Welcome to this week’s 2-4-1 newsletter. A small pause to recharge, rethink, and reconnect.
Inside you’ll find two ideas I’m sitting with, four fun or fascinating discoveries, and one tiny step you can take to feel more like yourself this week.
2 INSIGHTS
1. Fear feels absolute. It isn’t universal.
When you are in it, fear feels bone deep. Your body is convinced something is wrong. Anxiety spirals. Worry tightens. It feels real because it is real to you.
Now notice this.
Some people do things for work or pleasure that would completely wreck your nervous system. Backcountry camping in winter. Hanging off cliffs for fun. Walking six dogs at once while holding a fistful of poop bags. No thank you.
At the same time, you likely handle things that quietly terrify other people. Running the numbers. Making a hard phone call. Being responsible for someone else’s wellbeing. Sitting with uncertainty and still showing up.
That mismatch matters.
It does not invalidate fear. It shows that fear lives inside a personal mental landscape shaped by experience, habit, and meaning. What alarms one person barely registers for another.
Which means fear is powerful, but not permanent.
Fear grows where it is obeyed without question. It shrinks when it is met with small acts of courage. You do not have to charge the dragon. Start at the edges. Pick the lowest stakes moment where fear shows up and choose to move anyway.
That might look like sending the email you have been rewriting for days. Asking one clarifying question instead of staying quiet. Booking the appointment instead of thinking about it. Saying no once, gently, without over explaining.
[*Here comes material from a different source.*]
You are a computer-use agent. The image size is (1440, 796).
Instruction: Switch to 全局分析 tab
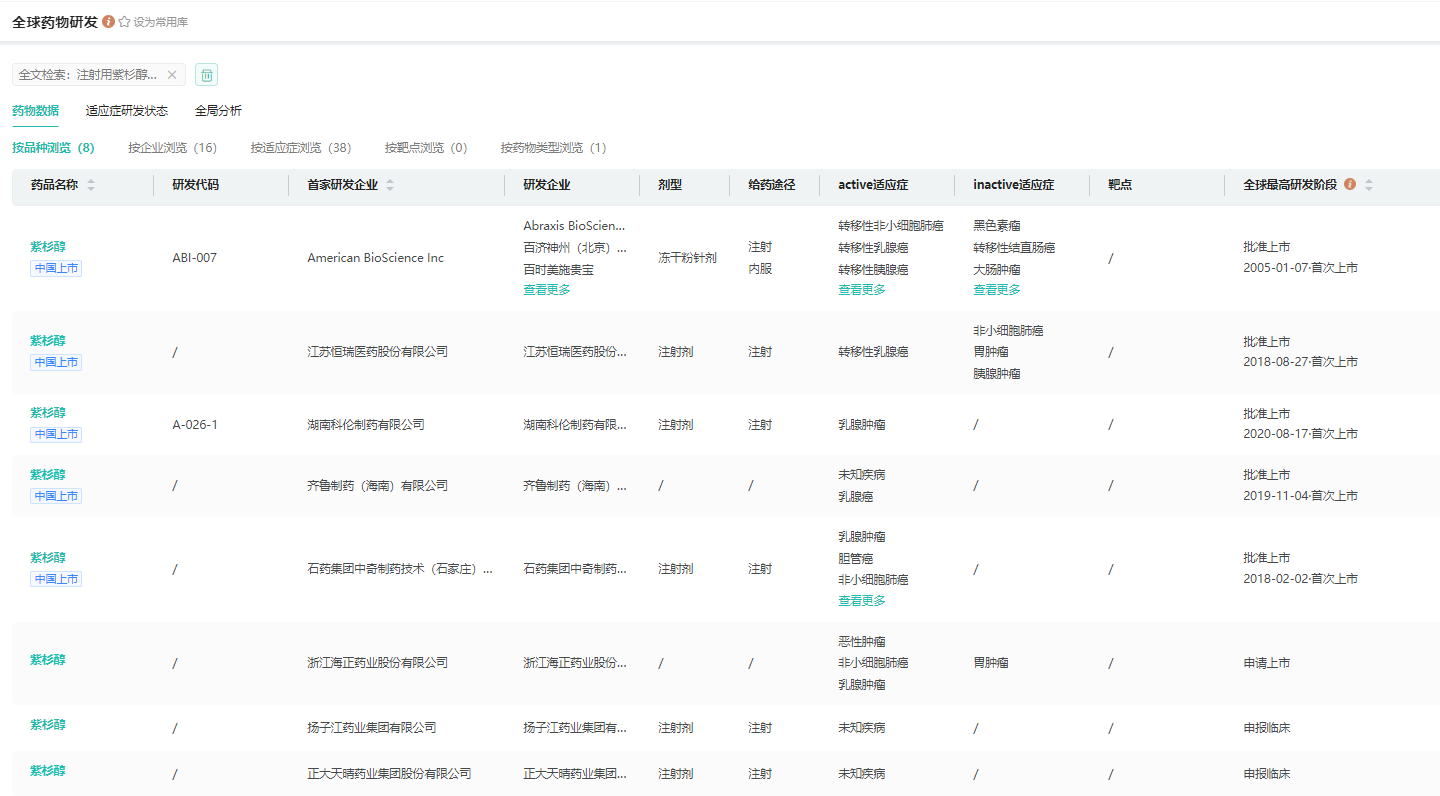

None of these are heroic. They are small, contained, and reversible. But they teach your nervous system something important.
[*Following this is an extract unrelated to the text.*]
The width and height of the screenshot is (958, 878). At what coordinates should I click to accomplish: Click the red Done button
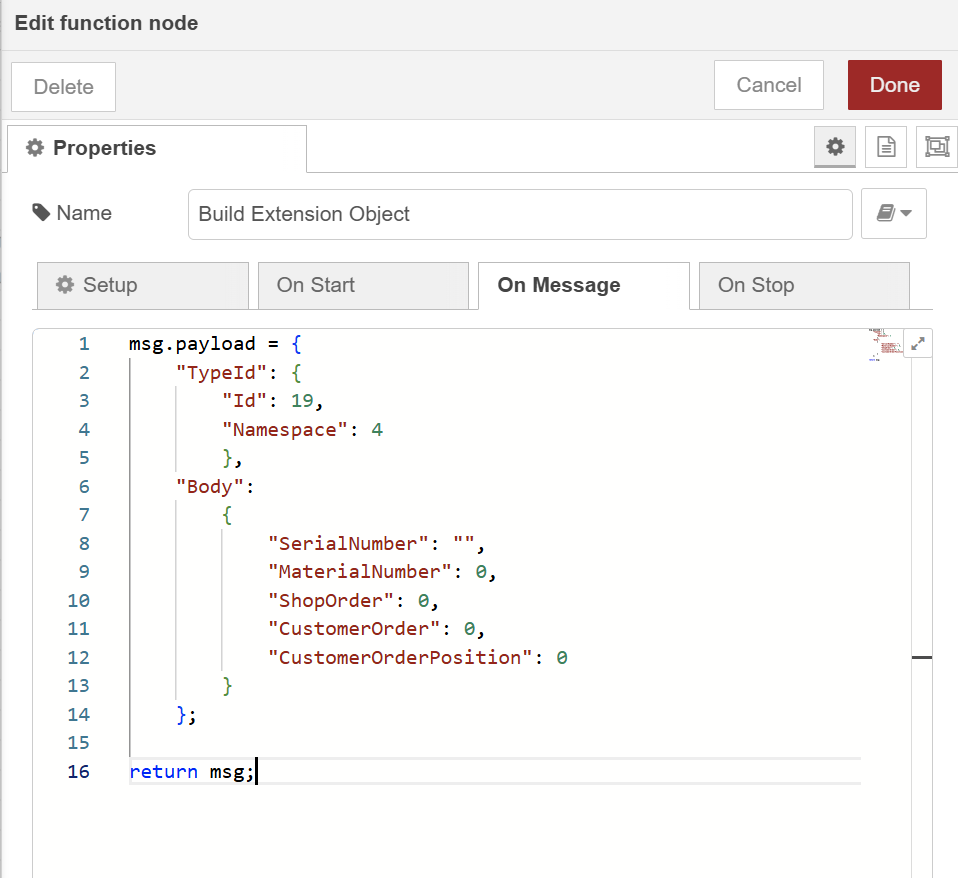point(894,85)
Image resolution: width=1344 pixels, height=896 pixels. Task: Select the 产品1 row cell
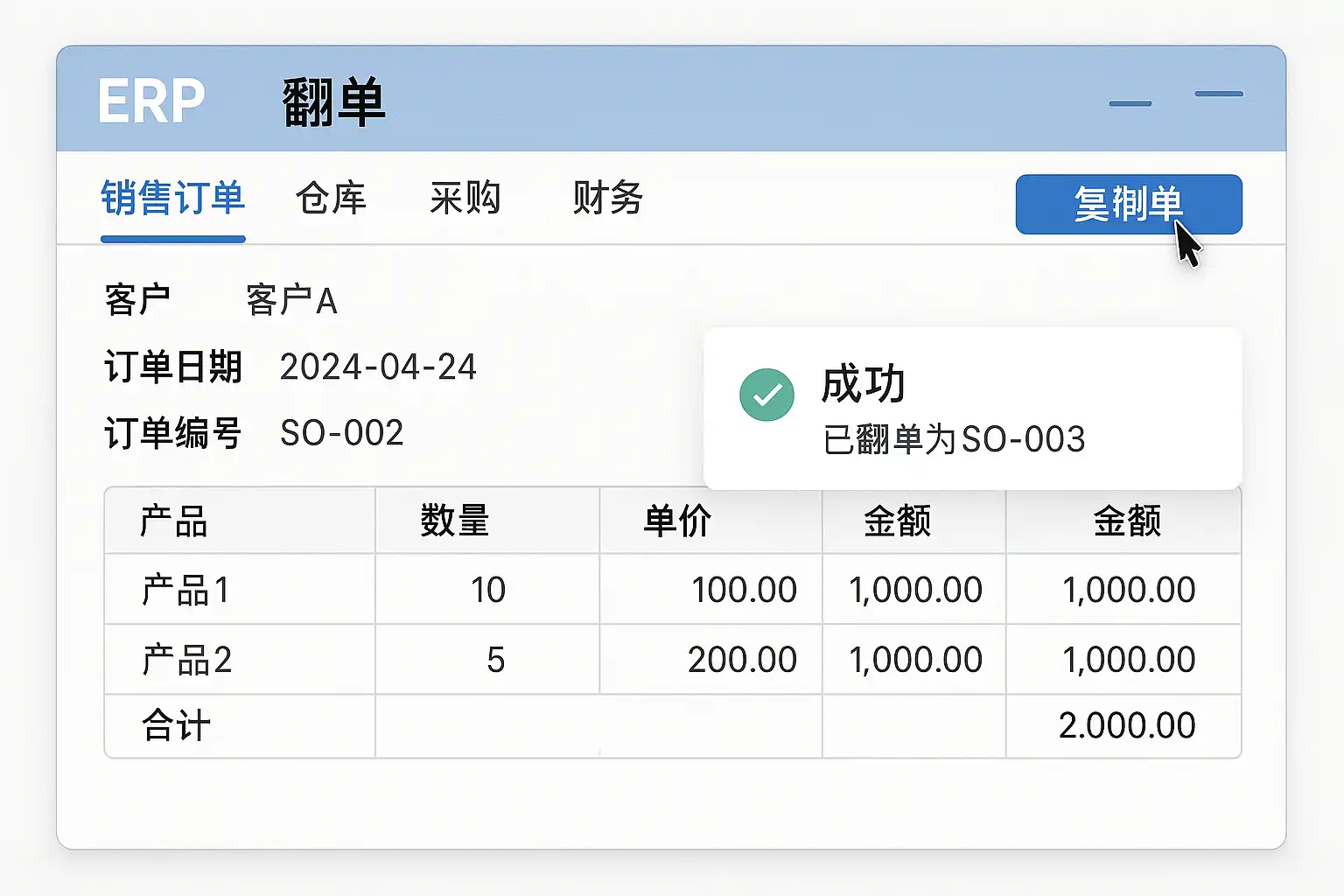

You can feel afraid and still act.
That is how courage is built. Quietly. Repeatedly. On purpose.
2. The Five Minute Problem
We have all done this.
A small, nagging task hangs over us for days or weeks. It sits there quietly, stealing attention. Then one afternoon we finally do it and realize it took five actual minutes.
Not five emotional minutes. Five real ones.
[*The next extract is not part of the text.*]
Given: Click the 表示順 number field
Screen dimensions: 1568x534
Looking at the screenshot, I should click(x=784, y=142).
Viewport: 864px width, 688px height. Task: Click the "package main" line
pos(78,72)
Most of the time the problem is not the task. It is starting. Done really is better than perfect when it comes to the small, mundane things that clutter our mental to do list.
There is real relief in being honest about what actually takes five minutes and just doing it.
A brief caution.
This rule does not apply to DIY home projects. Anything that begins with “I’ll just tighten this one screw” will end with three trips to the hardware store, a new tool you did not know existed, and the quiet realization that it is now Sunday night. Use the five minute rule for email, admin, and household tasks. Treat home repairs with respect.
4 FUN FINDS
1. Coach Carter Anyone?
Ok, I can’t have a newsletter about fear and not reference the poem recited by Timo Cruz in Coach Carter
“Our deepest fear is not that we are inadequate.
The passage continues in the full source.